RESPONSE
David Hoyle

25 October 2017

Avant-garde cabaret artist David Hoyle’s RESPONSE, a new performance commissioned as part of Studio Voltaire’s concurrent programmes Putti’s Pudding and Rainbow Aphorisms.

Hoyle’s varied practice explicitly sits at the boundaries of performance art, post–drag cabaret, and political agitprop and is often focused on themes within the LGBTQIA+ community, attacking what he sees as dominant trends in “bourgeois Britain and the materialistic-hedonistic gay scene”.

He often combines disparate elements, from satirical comedy to painting and surrealism, exploring the curative nature of collective responsibility, through the celebration of different identities.

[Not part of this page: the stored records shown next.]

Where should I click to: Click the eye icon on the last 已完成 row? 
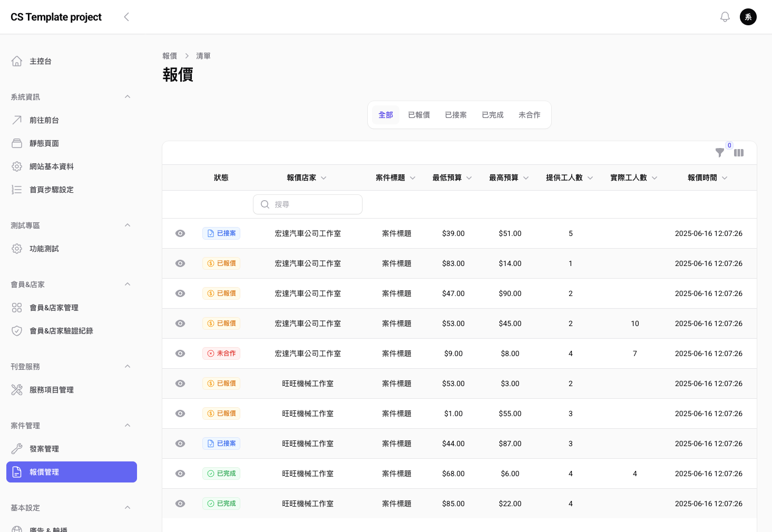coord(180,503)

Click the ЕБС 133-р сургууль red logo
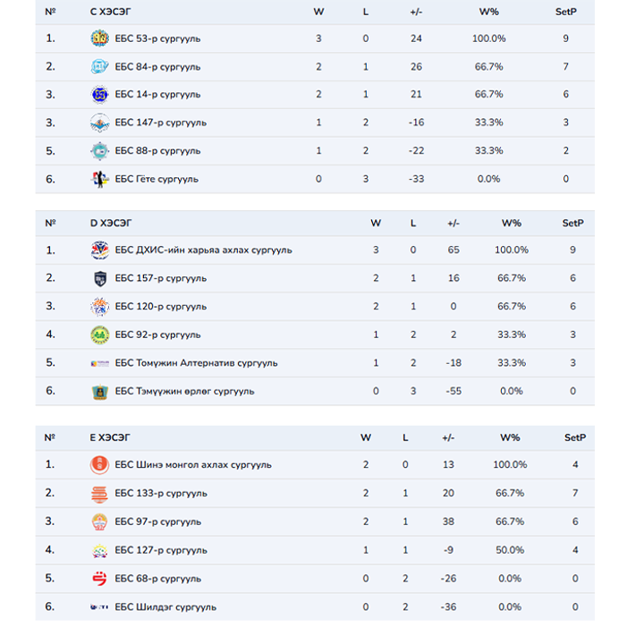(x=99, y=493)
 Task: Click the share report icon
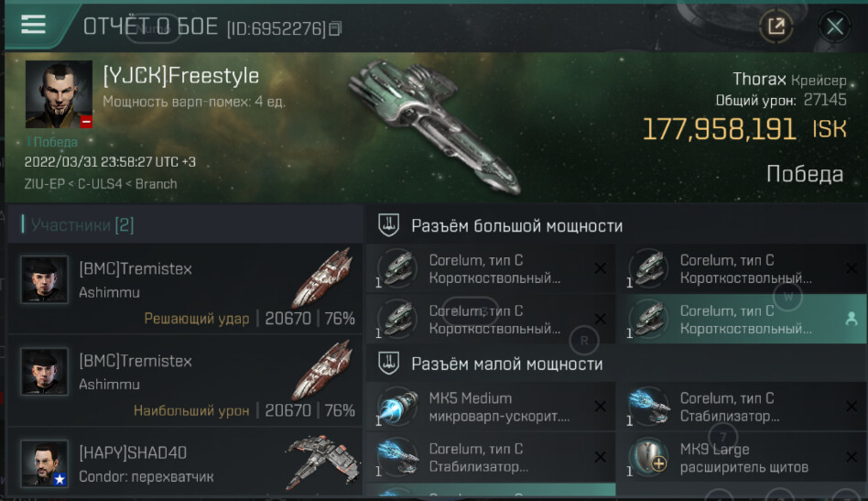click(776, 26)
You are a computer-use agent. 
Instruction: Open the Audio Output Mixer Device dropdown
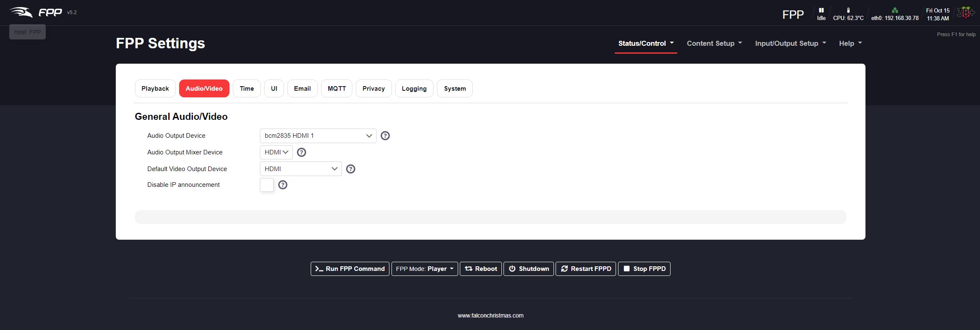tap(276, 152)

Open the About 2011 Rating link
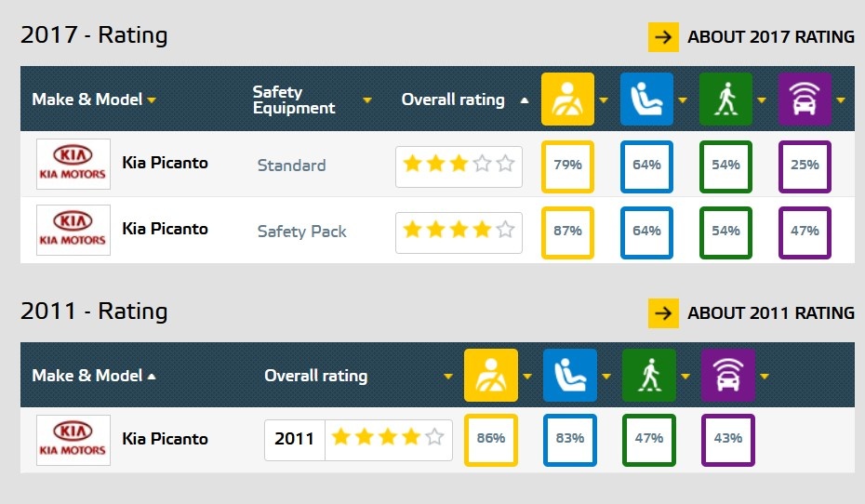[752, 313]
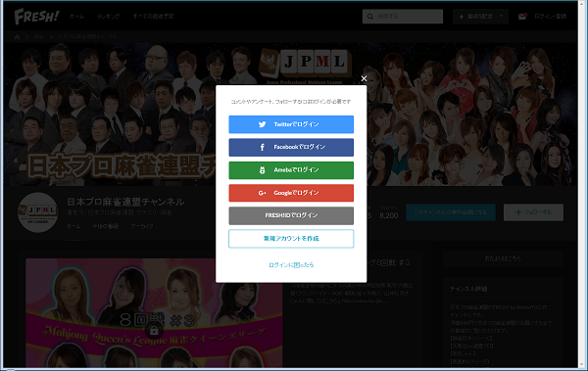Log in with FRESH! ID button
The image size is (588, 371).
[291, 215]
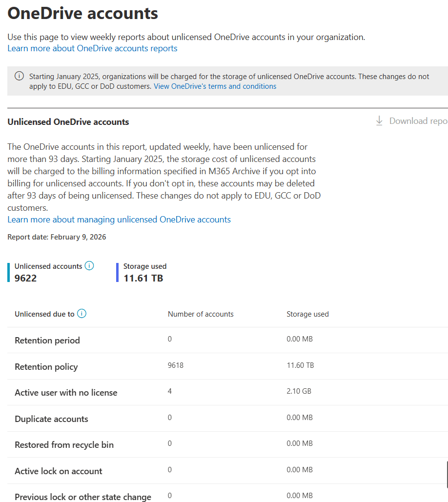Click the Number of accounts column header
The image size is (448, 502).
coord(201,314)

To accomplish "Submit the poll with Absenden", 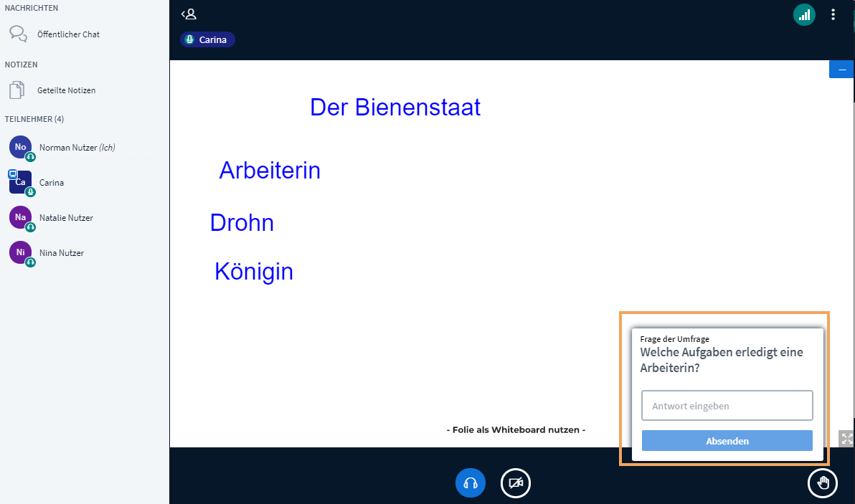I will click(x=727, y=440).
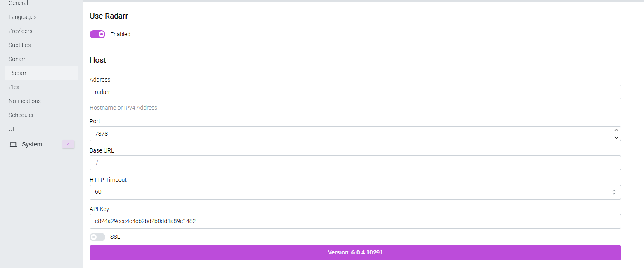644x268 pixels.
Task: Focus the API Key input field
Action: pyautogui.click(x=355, y=221)
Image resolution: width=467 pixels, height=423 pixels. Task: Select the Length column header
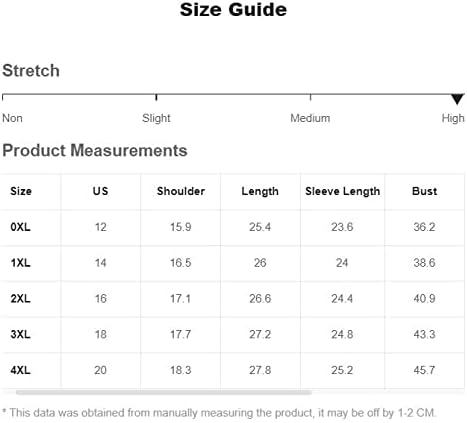(x=260, y=191)
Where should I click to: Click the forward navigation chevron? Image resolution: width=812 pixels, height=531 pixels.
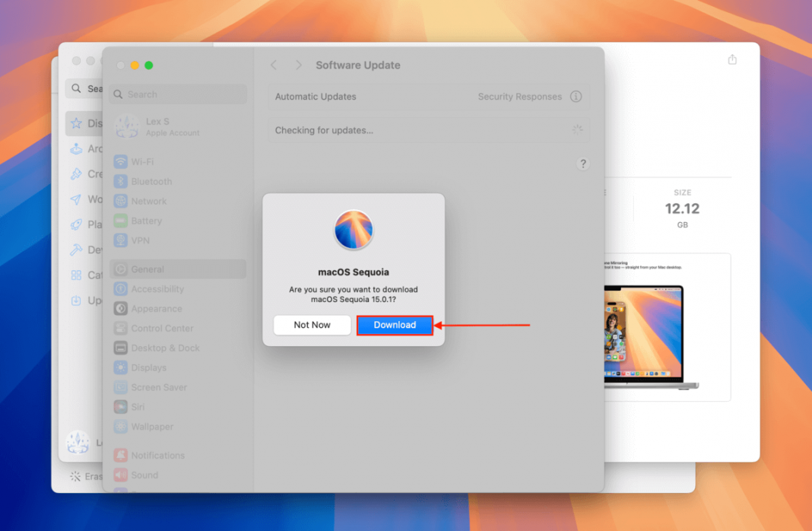click(x=298, y=65)
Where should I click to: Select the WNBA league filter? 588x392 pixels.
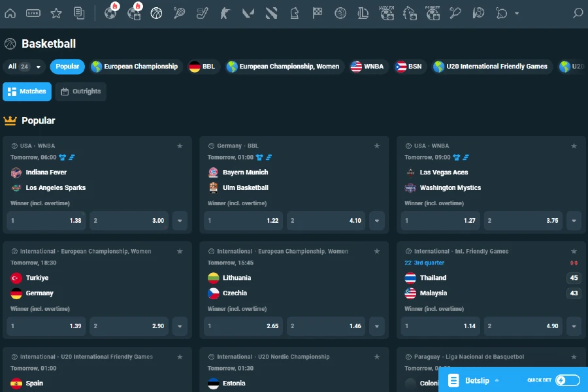368,66

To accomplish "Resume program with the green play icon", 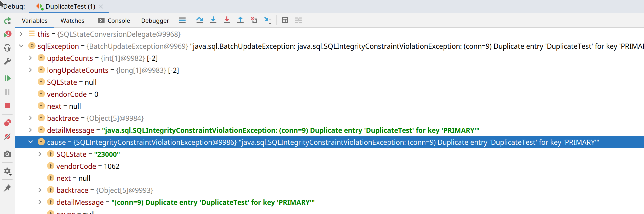I will coord(7,78).
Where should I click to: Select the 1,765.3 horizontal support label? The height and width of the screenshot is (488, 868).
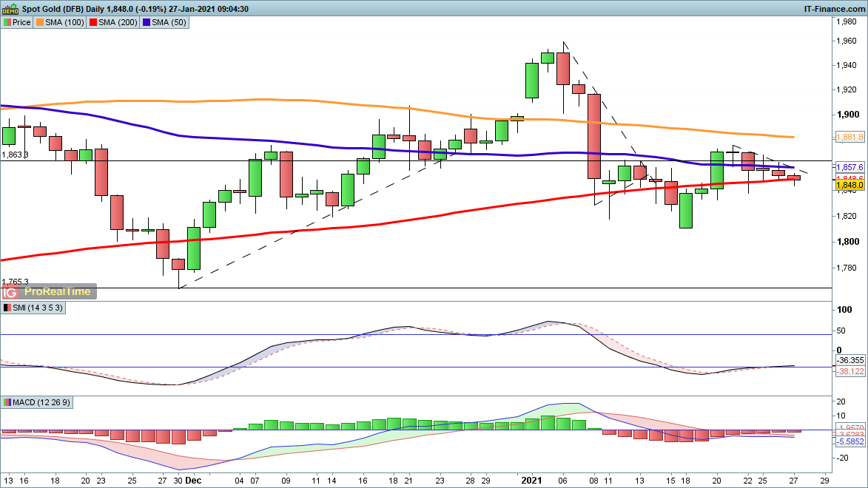click(16, 282)
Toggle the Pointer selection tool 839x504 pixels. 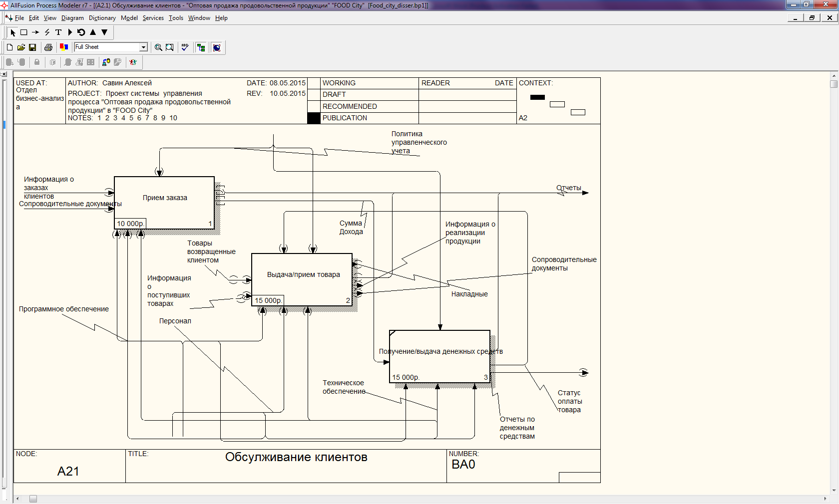[x=13, y=32]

  1. David Hoyle (born 1962) is an English performance artist, avant-garde cabaret artist, singer, actor, comedian and film director. He came to prominence in the 1990s as the Divine David, a kind of anti–drag queen whose lacerating social commentary was offset by breathtaking instances of self–recrimination. Following a couple of outré late–night Channel 4 shows and a cameo in Velvet Goldmine, Hoyle killed the character Divine David off during a spectacular show at the Streatham Ice Arena in 2000. He returned to TV screens in 2005 in Chris Morris’ Nathan Barley and began performing live again under his own name, retaining his trademark biting satire, bravura costumes, wicked comic timing and compelling charisma. Live shows, many of which were held at the Royal Vauxhall Tavern in London, have included Magazine (2007), Dave's Drop-In (2009), Licking Wounds (2010) and Lives (2011).